November 2009. Die Rudolf und Ursula Streit-Stiftung erklärt sich bereit, sich im grösseren Umfang finanziell zu engagieren.

Februar 2010. Religionsgemeinschaften, Verein, Stiftung und Halter Entwicklungen einigen sich auf ein Nutzungslayout als Basis für eine Baueingabe.

29. April 2010. Die erneuerte Baueingabe wird den Medien vorgestellt.

Ganzes Jahr 2010. Die weiteren Finanzierungsgesuche verlaufen sehr enttäuschend.

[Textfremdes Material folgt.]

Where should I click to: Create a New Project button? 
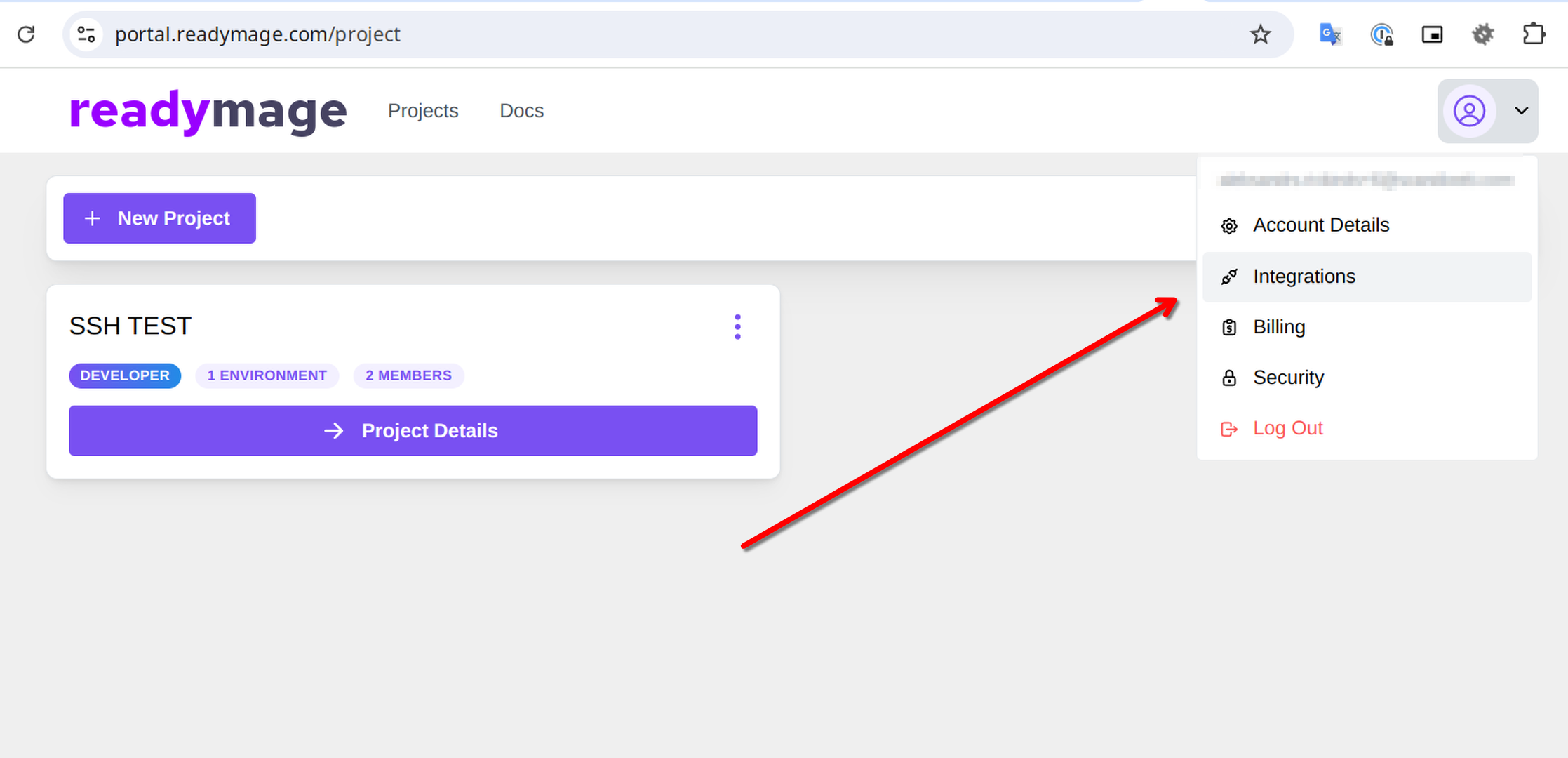159,218
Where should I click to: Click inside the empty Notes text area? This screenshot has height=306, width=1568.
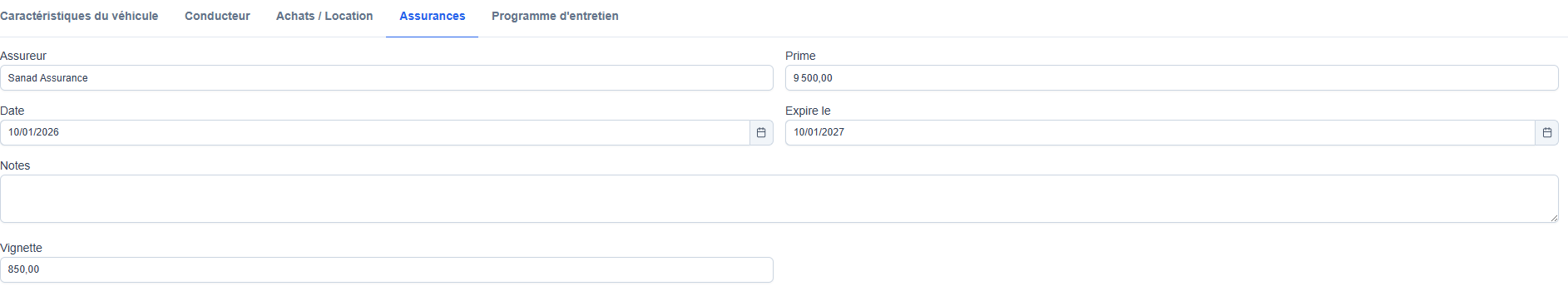coord(779,199)
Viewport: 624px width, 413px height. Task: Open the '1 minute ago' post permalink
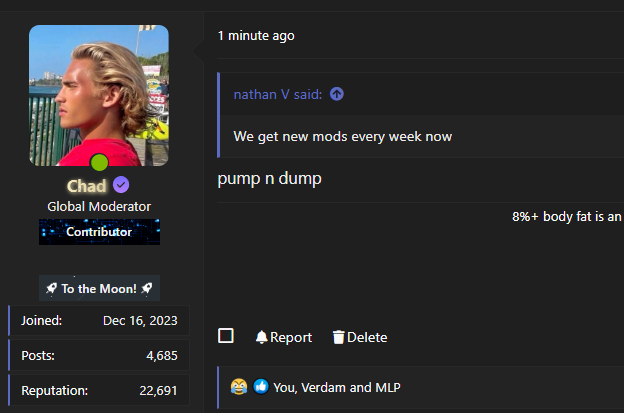(256, 36)
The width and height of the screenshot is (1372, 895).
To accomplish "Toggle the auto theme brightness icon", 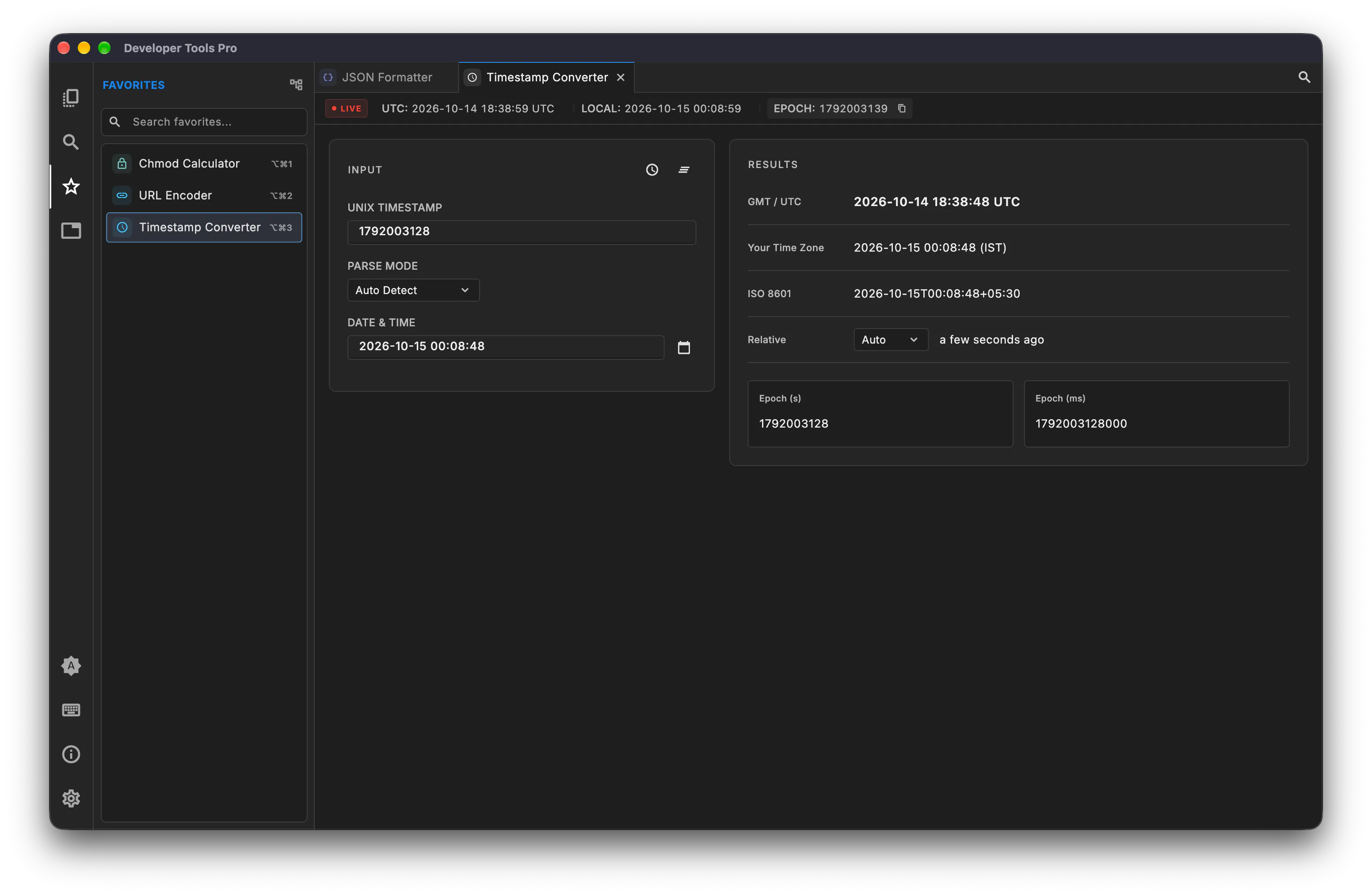I will pos(71,666).
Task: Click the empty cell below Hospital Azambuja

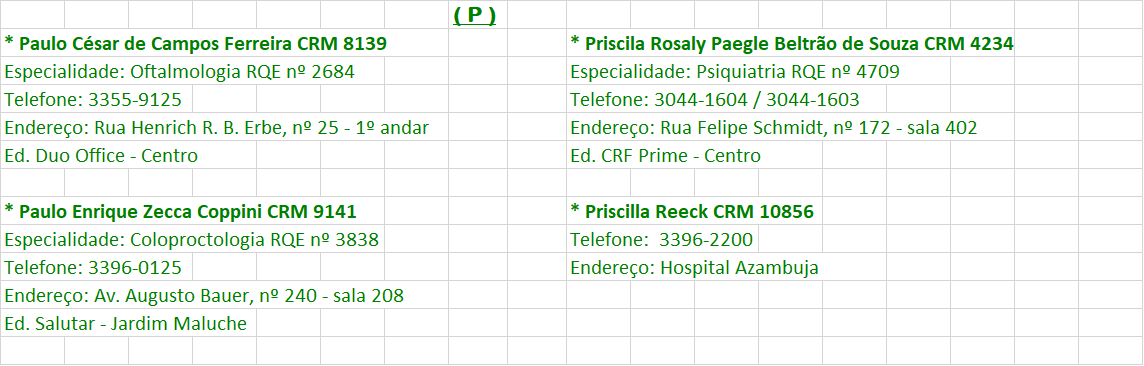Action: click(598, 295)
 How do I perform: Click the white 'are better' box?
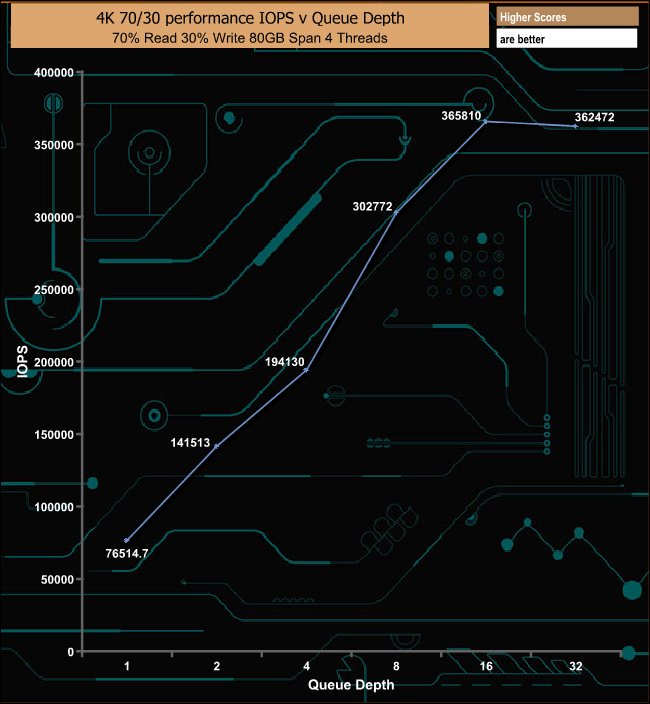[x=566, y=38]
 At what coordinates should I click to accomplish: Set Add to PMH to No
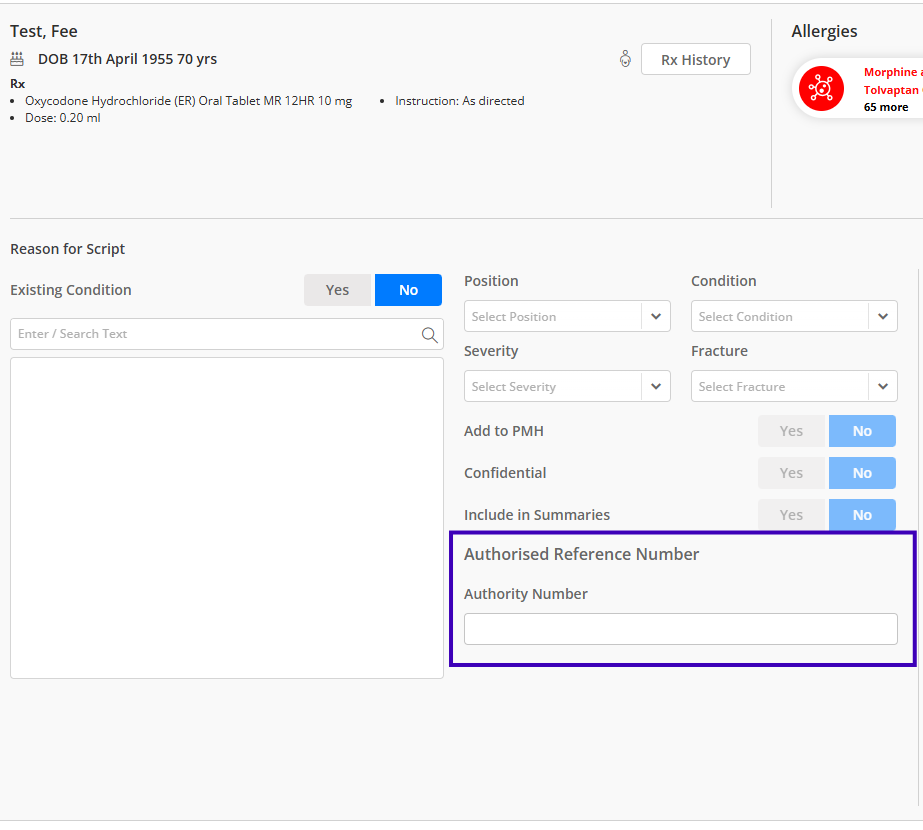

2011. Die Finanzierung gelingt doch: Die Rudolf und Ursula Streit-Stiftung erhöht ihren Beitrag, zahlreiche Privatpersonen und kleinere Institutionen spenden, ebenfalls die Gesamtkirchgemeinden der katholischen und reformierten Kirche, der Kanton Bern und schliesslich auch die Burgergemeinde Bern.

Ende Juli 2011. Die Firma Halter AG bekommt die Baubewilligung. Bis Januar 2012 muss die Halter AG Konzept- und Finanzierungsfragen klären.

27. Juni 2012. Spatenstich zum Haus der Religionen am Europaplatz.

30. August bis 2. September 2012. Sechstes Fête KultuRel unter dem Motto "Lebenskunst".